Artigiani e architetti di pace
«La guerra distrugge ogni attività, è la negazione del lavoro, e viene preparata dalla negazione dei diritti. La pace pone problemi etici al lavoro di chi produce armi, che debbono avere come unica finalità la difesa. La politica deve vigilare attentamente sul commercio delle armi. Infine la pace la si prepara con una visione economica che non divide il mondo, ma che cerca, attraverso accordi e trattati multilaterali, relazioni tra Paesi improntate ad equità e giustizia». Un appello, quello dell’arcivescovo Renna alla maratona della Pace organizzata dalle Acli, che chiede non solo un cessate il fuoco, ma una nuova prospettiva di convivenza basata sull’equità.

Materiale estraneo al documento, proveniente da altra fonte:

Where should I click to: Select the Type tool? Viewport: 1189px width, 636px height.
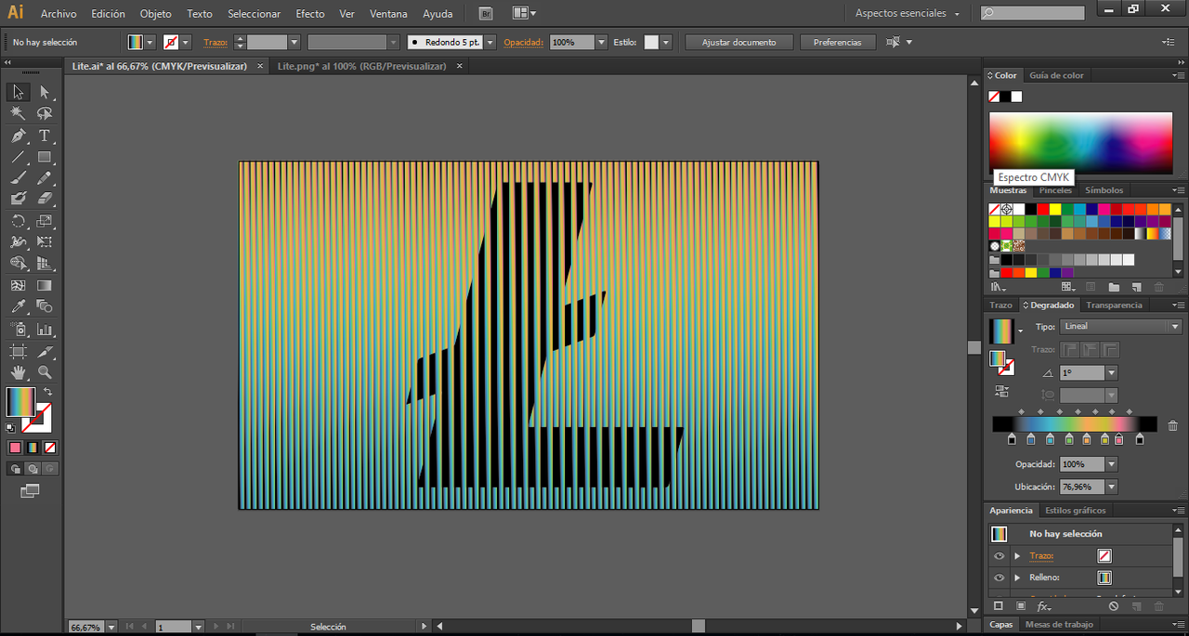44,136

Le manifestazioni di Catania non sono state solo un momento di denuncia, ma anche di costruzione: un seme piantato nel Mediterraneo. Tra i canti, le bandiere e i discorsi, si respirava un senso di responsabilità collettiva. Perché la pace non è un concetto astratto, ma una pratica quotidiana, fatta di scelte politiche, economiche e umane. L’appello lanciato da Catania è chiaro: i governi non possono più restare sordi. Non possiamo più permettere che popoli interi vengano condannati al silenzio o alla guerra. La flottilla partita dal Mediterraneo porta non solo aiuti materiali, ma una promessa: quella di non smettere di credere in un mondo diverso.